Les questions des jeunes générations autour du corps des femmes ont permis de réévaluer notre propre féminisme. Elles nous interrogent aussi sur les injonctions que la presse féminine a contribué à véhiculer.
Les jeunes femmes sur-consommatrices de contenus et zappeuses sont plus radicales et engagées sur d’autres combats que nous l’étions car elles ont une manière différente d’envisager la société. Quand elles lisent ELLE, elles peuvent avoir l’impression que nous sommes un peu statutaires et raisonnables, mais que nous restons à la pointe. Nous avons eu beaucoup de retours de leur part quand nous avons révélé des affaires de violences sexistes et sexuelles.
Ces 10 dernières années, elles ont contribué à faire émerger la notion de féminicide quand on parlait jusqu’alors de crimes passionnels. Accueillir la parole de ces jeunes femmes montre que nous sommes dans une société vivante où les droits sont loin d’être acquis, comme on le voit aux Etats-Unis avec le droit à l’avortement.

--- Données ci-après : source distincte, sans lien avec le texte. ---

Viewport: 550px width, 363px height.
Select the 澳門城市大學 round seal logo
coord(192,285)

IN : les femmes seules avec enfants concentrent une grande part de la pauvreté en France. Quelle place tiennent les sujets sur les difficultés économiques dans un féminin haut de gamme dont le modèle repose en grande partie sur la publicité premium ?
V.P. : Même si notre lectorat CSP+ n’est pas le plus directement impacté, toutes les femmes se sentent concernées par les difficultés économiques. Un sondage réalisé au moment de la dernière présidentielle montrait ces angoisses, qui sont normales quand on traverse une crise mondiale. Nous nous devons de raconter la société telle qu’elle est. Cela inclut les difficultés économiques des familles monoparentales, la précarité menstruelle, le quotidien des femmes qui hésitent encore à quitter leur conjoint pour des raisons économiques…

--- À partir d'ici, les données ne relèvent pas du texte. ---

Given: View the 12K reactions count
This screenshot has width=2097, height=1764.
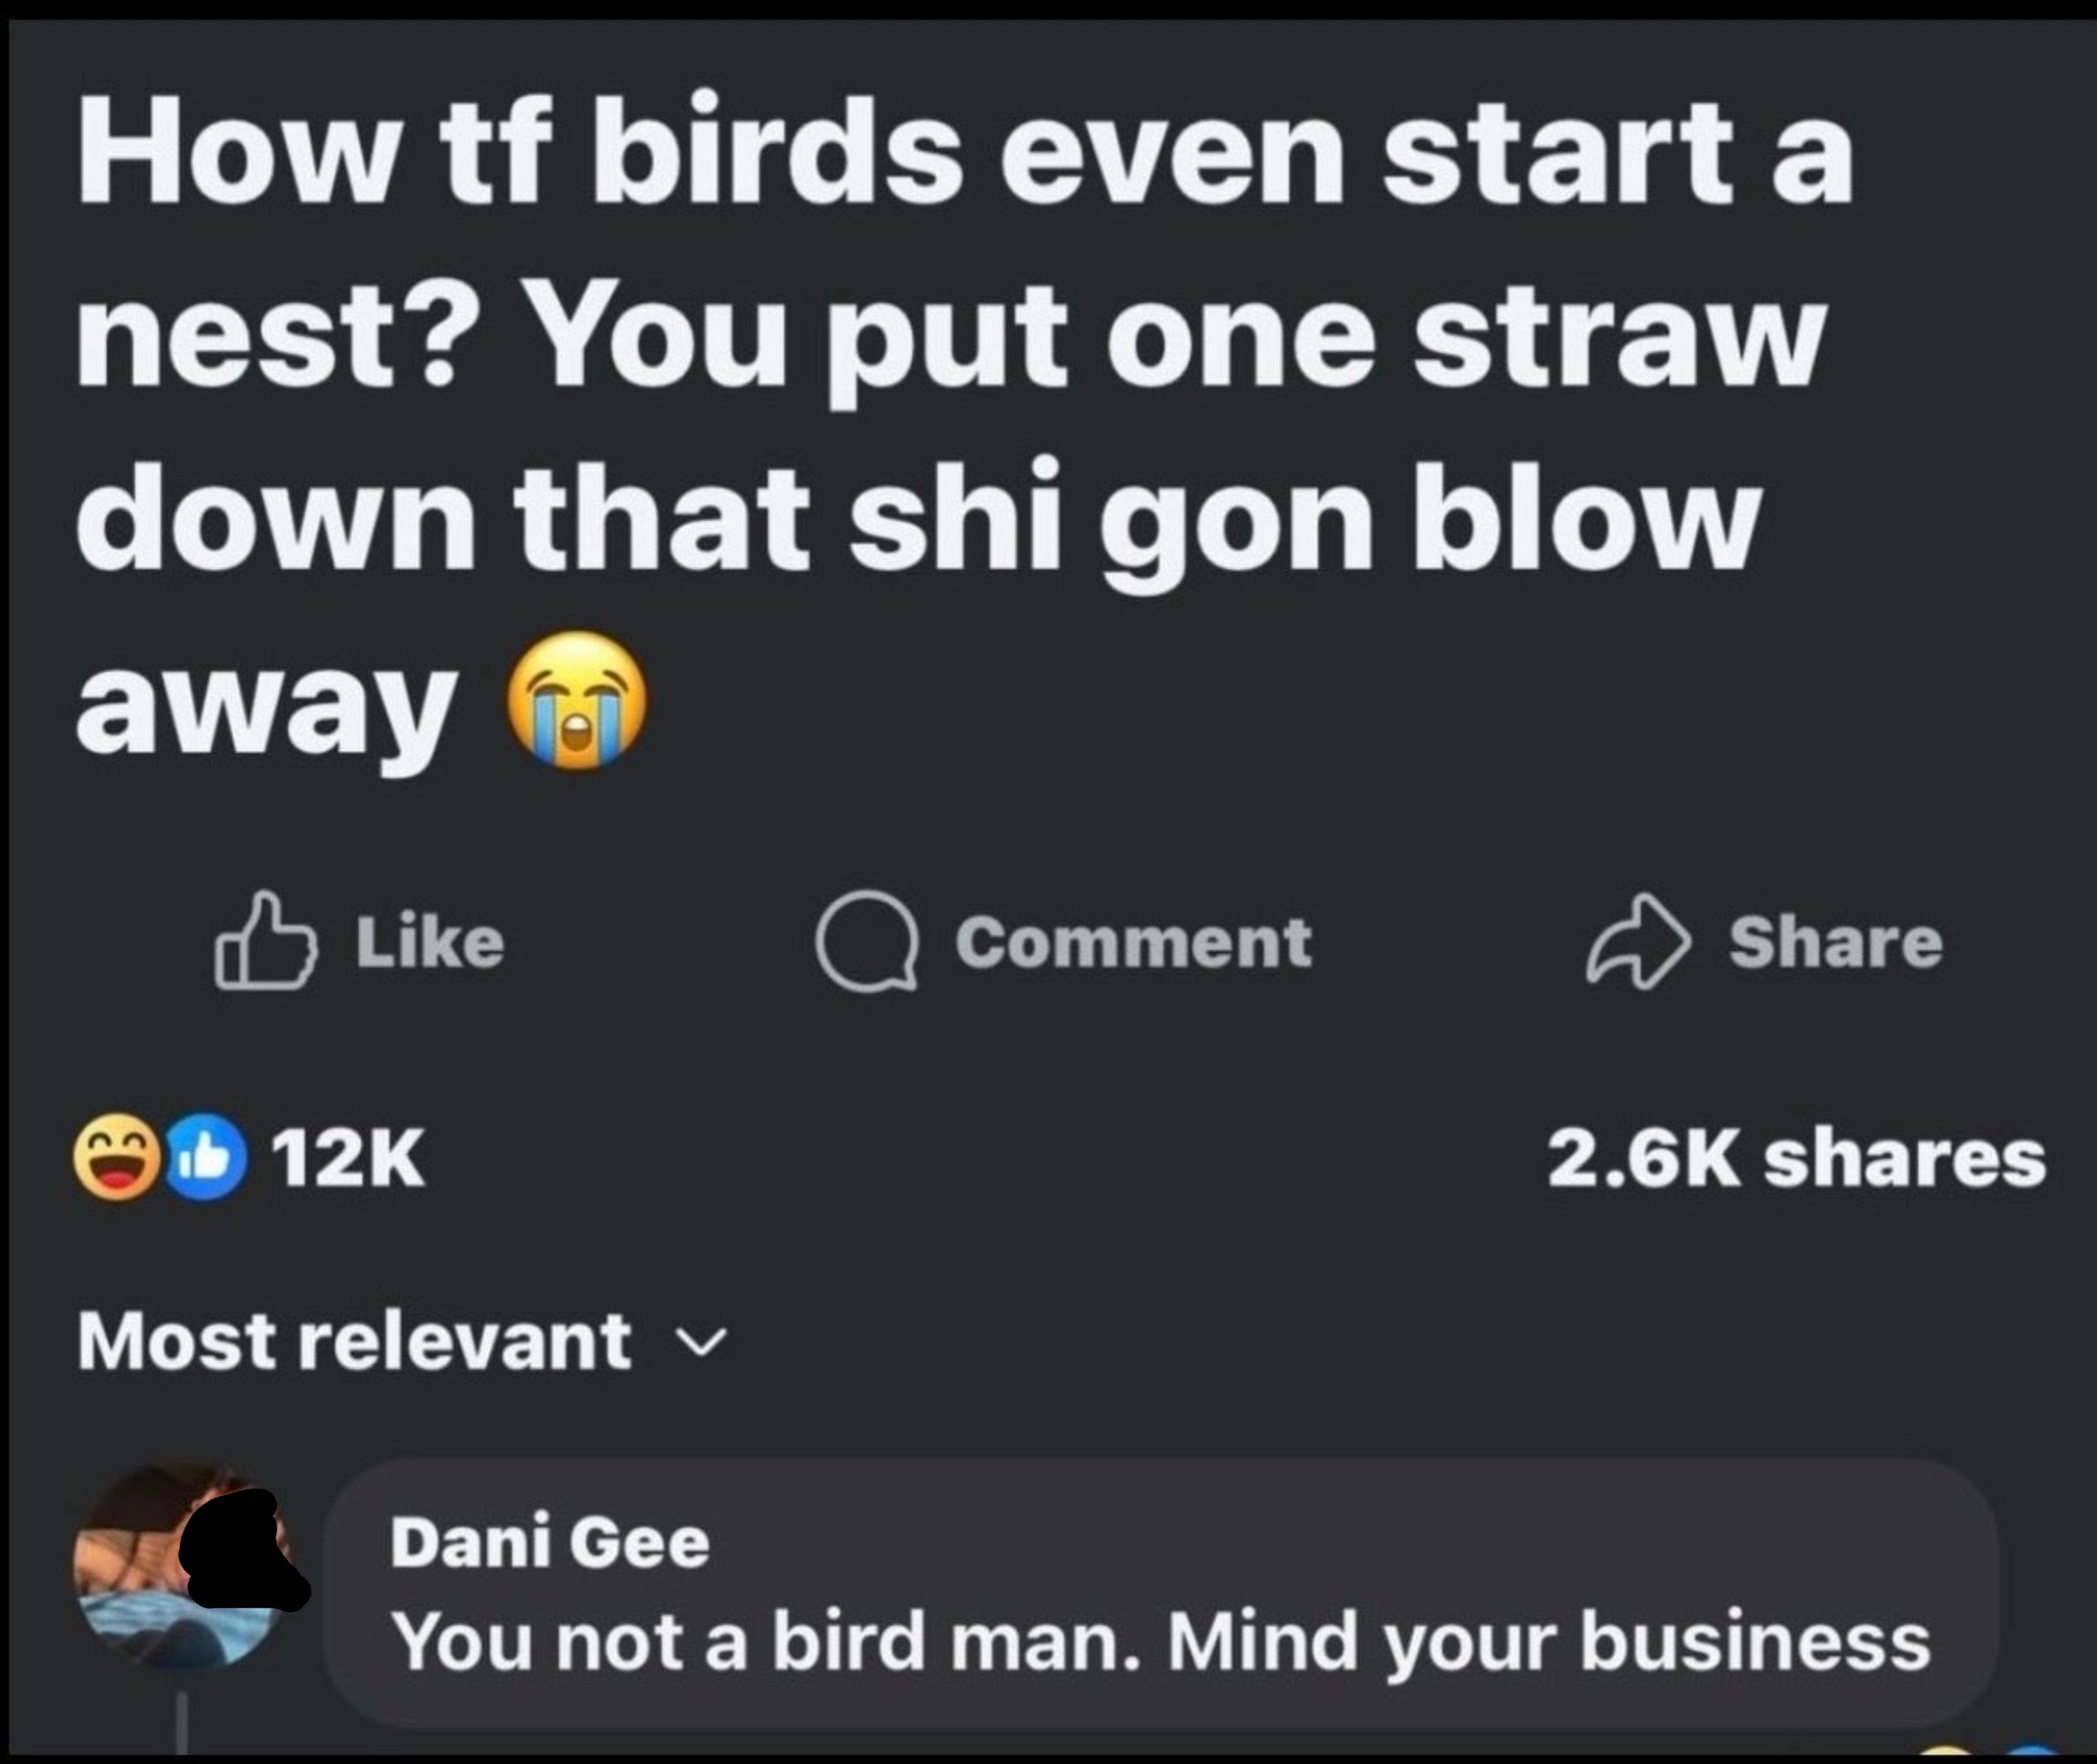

La gestion de l’argent reste un sujet très tabou dans le couple. On doit aussi le débloquer dans la tête des femmes. Il en est question sur le digital avec « Ma minute finance ». Les grands dossiers au moment de ELLE Active abordent la question du travail pour que les femmes se libèrent des injonctions professionnelles et qu’elles puissent s’interroger vraiment sur leurs désirs.
IN : certains sujets sociétaux sont très lourds et d’autres plus légers. Comment continuer à les faire avancer ?
V.P. : il faut pouvoir peser sur les pouvoirs politiques pour faire avancer les sujets sociétaux de manière globale. Nous restons aussi en lien avec la société civile qui prend des initiatives car nous sommes quand même un journal optimiste.
Nous continuons à influer sur les sujets du quotidien qui améliorent la vie des femmes ou qui leur posent question. Par exemple : que faire ou pas avec la chirurgie esthétique ? Doit-on mettre des talons même si ce n’est pas confortable ? Cela peut paraître futile mais ce sont aussi des questions importantes.
Les médias sont assez chahutés mais c’est dans ces moments difficiles qu’il faut réaffirmer son utilité sociale et sociétale, continuer à porter les combats. Ces périodes sont compliquées mais plutôt excitantes pour la presse.
IN : Hélène Lazareff résumait la promesse éditoriale de ELLE par la formule « Le sérieux dans la frivolité et l’ironie dans le grave ». Continue-t-elle à vous inspirer pour projeter la marque dans les années à venir ?
V.P. : la formule est jolie mais, si je devais la réinventer aujourd’hui, je n’utiliserais peut-être pas exactement ces mots-là. La frivolité a aujourd’hui un sens différent qu’en 1945. Nous vivons dans un monde parfois un peu trop sérieux ou grave et il faut apporter au moins de la légèreté.
Nous devons rester ce compagnon pour les femmes dans tous les aspects de leur vie. C’est cela qui fait la pluralité et la richesse de nos réponses.
Pour les lectrices, le magazine est une bulle, un moment à elles, un peu leur meilleure amie… Une couverture réussie est d’ailleurs une couverture à laquelle la lectrice s’identifie de près ou de loin.